Mark Cuban on the essence of entrepreneurship. “My first experience with business was when I was 12 and wanted new basketball shoes,” he recalled. “My dad was playing poker with his buddies. I said, ‘Dad, I want a new pair of basketball shoes.’ He goes, ‘Those shoes on your feet seem to be working really well. When you have a job, you can buy whatever you want.’ One of the guys he was playing poker with said, ‘I’ve got these boxes of garbage bags. Why don’t you go out and sell them?’ And so I did. I went door-to-door. I knocked on the door and said, ‘Hello, my name is Mark. I’m your neighbor. Do you use garbage bags?’ It helped me so much because [I began to understand] differentiation: yes, they needed them; I’m cute and you’re going to help your fellow neighbor; and it was convenient. I think people confuse selling with convincing. Selling is not convincing or selling ice to Eskimos. Selling is understanding the value of your product and helping people understand how your product or service can help them. If you have a product or service that truly has value, then you’re really going to be able to have an impact.”

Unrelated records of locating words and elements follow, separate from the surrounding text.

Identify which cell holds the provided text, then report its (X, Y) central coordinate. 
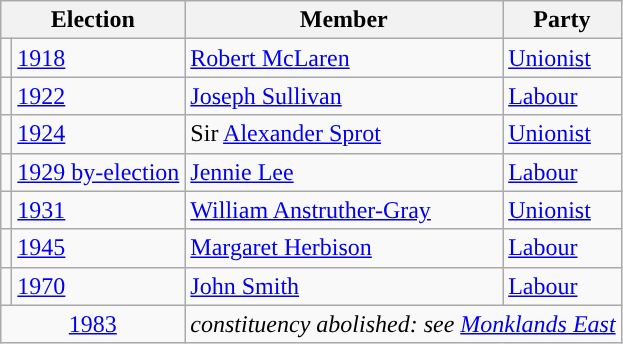
1929 by-election (98, 172)
1983 (93, 324)
1918 (98, 58)
constituency abolished: see Monklands East (403, 324)
Margaret Herbison (344, 248)
Party (562, 20)
1970 (98, 286)
Member (344, 20)
1922 (98, 96)
Election (93, 20)
Jennie Lee (344, 172)
William Anstruther-Gray (344, 210)
1924 (98, 134)
Robert McLaren (344, 58)
1945 (98, 248)
Sir Alexander Sprot (344, 134)
1931 (98, 210)
Joseph Sullivan (344, 96)
John Smith (344, 286)
Search for the cell housing the specified text and yield its [x, y] center coordinate. 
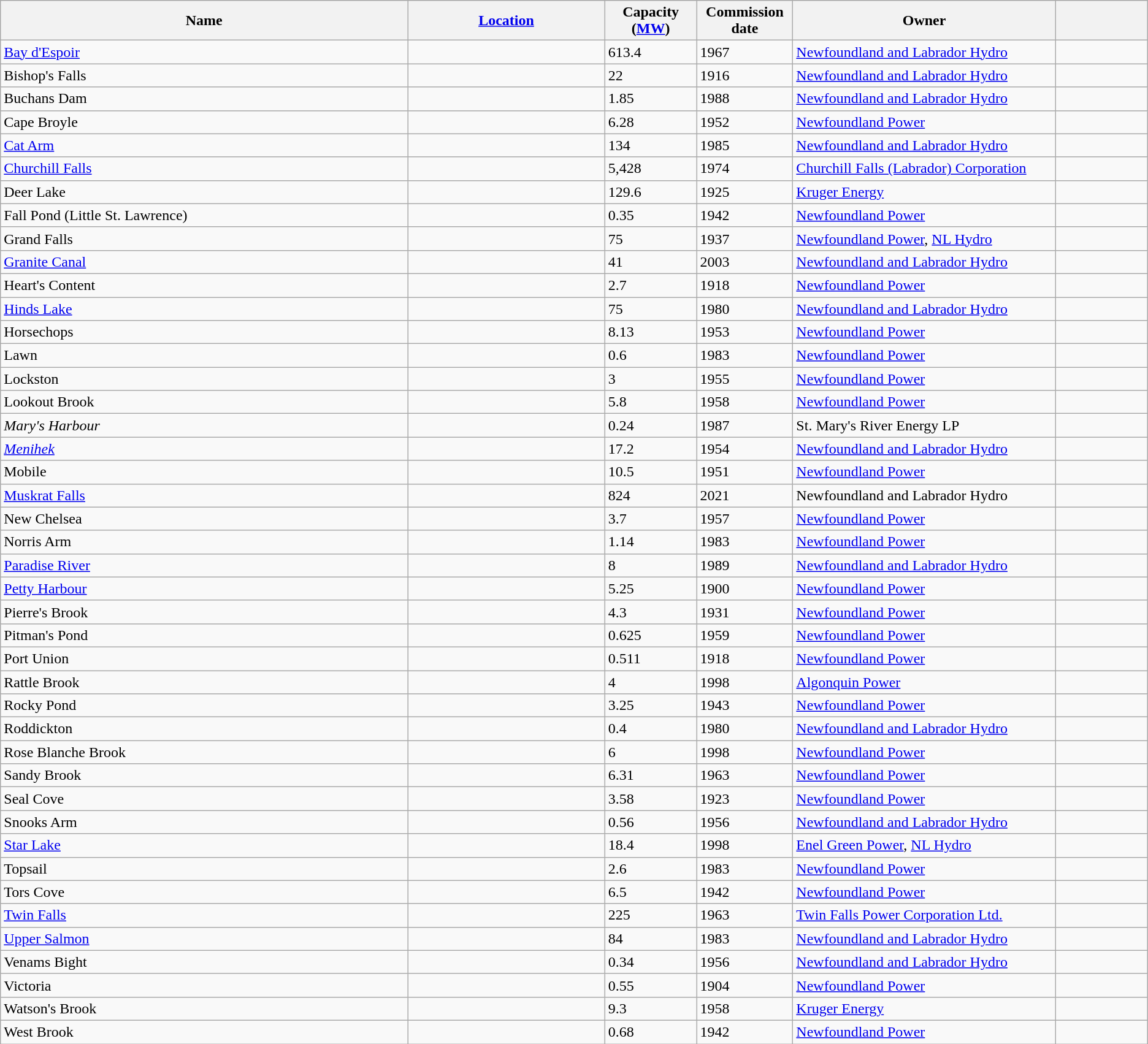
3.58 [651, 799]
1953 [744, 332]
Bay d'Espoir [204, 52]
Twin Falls [204, 916]
5,428 [651, 169]
Paradise River [204, 565]
2021 [744, 496]
4 [651, 683]
Deer Lake [204, 192]
0.34 [651, 962]
613.4 [651, 52]
6.5 [651, 892]
Rose Blanche Brook [204, 752]
1937 [744, 239]
1916 [744, 75]
Snooks Arm [204, 822]
Seal Cove [204, 799]
9.3 [651, 1009]
3.7 [651, 519]
Port Union [204, 659]
1923 [744, 799]
0.24 [651, 426]
5.8 [651, 402]
6.28 [651, 122]
1967 [744, 52]
8 [651, 565]
Mobile [204, 472]
Hinds Lake [204, 308]
Granite Canal [204, 262]
1959 [744, 635]
1988 [744, 99]
Cape Broyle [204, 122]
Commission date [744, 21]
824 [651, 496]
Menihek [204, 449]
84 [651, 939]
Roddickton [204, 729]
6 [651, 752]
Capacity (MW) [651, 21]
Heart's Content [204, 285]
2003 [744, 262]
Lockston [204, 379]
Algonquin Power [924, 683]
Norris Arm [204, 542]
1931 [744, 612]
West Brook [204, 1032]
18.4 [651, 846]
Rocky Pond [204, 706]
Muskrat Falls [204, 496]
1.14 [651, 542]
Cat Arm [204, 145]
3 [651, 379]
1925 [744, 192]
8.13 [651, 332]
Grand Falls [204, 239]
Victoria [204, 985]
17.2 [651, 449]
Enel Green Power, NL Hydro [924, 846]
Newfoundland Power, NL Hydro [924, 239]
Topsail [204, 869]
2.6 [651, 869]
Horsechops [204, 332]
1974 [744, 169]
Upper Salmon [204, 939]
1900 [744, 589]
0.511 [651, 659]
1951 [744, 472]
6.31 [651, 776]
0.35 [651, 215]
Twin Falls Power Corporation Ltd. [924, 916]
1.85 [651, 99]
225 [651, 916]
Lawn [204, 356]
Churchill Falls (Labrador) Corporation [924, 169]
Mary's Harbour [204, 426]
0.4 [651, 729]
St. Mary's River Energy LP [924, 426]
Lookout Brook [204, 402]
Bishop's Falls [204, 75]
134 [651, 145]
0.6 [651, 356]
4.3 [651, 612]
10.5 [651, 472]
Pitman's Pond [204, 635]
Venams Bight [204, 962]
Churchill Falls [204, 169]
Tors Cove [204, 892]
Owner [924, 21]
3.25 [651, 706]
Name [204, 21]
5.25 [651, 589]
Petty Harbour [204, 589]
0.68 [651, 1032]
1904 [744, 985]
1954 [744, 449]
Buchans Dam [204, 99]
Sandy Brook [204, 776]
1985 [744, 145]
Star Lake [204, 846]
1952 [744, 122]
41 [651, 262]
0.55 [651, 985]
22 [651, 75]
0.56 [651, 822]
Location [507, 21]
2.7 [651, 285]
0.625 [651, 635]
Rattle Brook [204, 683]
1957 [744, 519]
Pierre's Brook [204, 612]
Fall Pond (Little St. Lawrence) [204, 215]
1989 [744, 565]
1987 [744, 426]
1943 [744, 706]
Watson's Brook [204, 1009]
New Chelsea [204, 519]
1955 [744, 379]
129.6 [651, 192]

Of garbage bags and crypto. What does selling garbage bags have to do with the emerging crypto industry, with everything from digital currency like bitcoin and NFT (non-fungible token) collectibles, to blockchain and the Solidity programming language? “The analogies to crypto are enormous right now,” said Cuban. “A lot of people look at crypto as being a technology-driven environment. It’s not. The technology around crypto is the easiest thing ever. Blockchains — they’re all basically forms of each other. There’s not a lot of innovation there…You have to understand what’s going to drive people to use it. It’s so easy to clone anything that’s out there that you really have to understand how you’re going to get adoption. If you don’t have adoption, you have nothing.”

Lazy about NFTs. Mark Cuban is an avid NFT collector who spends time searching online marketplaces like Mintable looking for “great art” that he wants to own. But where to showcase all these digital masterpieces? So he and a programmer created Lazy.com, “the lazy way to show off your NFTs.” It’s a simple way to display digital collections. “If you want to see my NFT collection, go to Lazy.com/MCuban,” he noted. “If you want to add your NFTs to the site, all you have to do is connect [your crypto] wallet, pin the ones you want to be seen first, and you’re done. We added the ability to buy and sell, which gave us some revenue. The whole concept was: now you have an easy URL to be able to put in your social media bio or to put in an email to send to somebody.”

The value of digital assets. For skeptics who are still wrestling with whether or not digital collectibles have value, Cuban has a pitch. “Which picture on your phone do you want to delete when you run out of storage? We value digital media as much if not more than we value physical media now. NFTs are just an easier-to-use collectible.” And yes, the basic laws of economics still apply, even to your growing CryptoPunk collection. “In everything you do with collectibles or stores of value, supply and demand is undefeated. It doesn’t matter what you think, say or do, all that matters is if there’s more demand than there is supply, the price goes up. If there’s more supply than demand, the price goes down. If you look at the historical prices for baseball cards, it’s a roller coaster… The same applies to NFTs.”

Attention aspiring entrepreneurs. Soon enough, the team at Wharton’s new Cypher Accelerator will be interviewing lots of start-up applicants who want to be part of its crypto support community. Cuban will be watching for the next great innovation. He wants aspiring entrepreneurs to know that when it comes to the crypto industry, now’s your chance to contribute to a flood of disruptive ideas. “It’s so easy to find ways to deal with digital media to simplify things and make a new path of least resistance for consumers or businesses. We haven’t begun to see the applications in different industries,” said Cuban. “It’s not even the first inning of the first pre-season game. They haven’t even gotten out the bats and balls for practice yet. That’s how early we are in crypto.”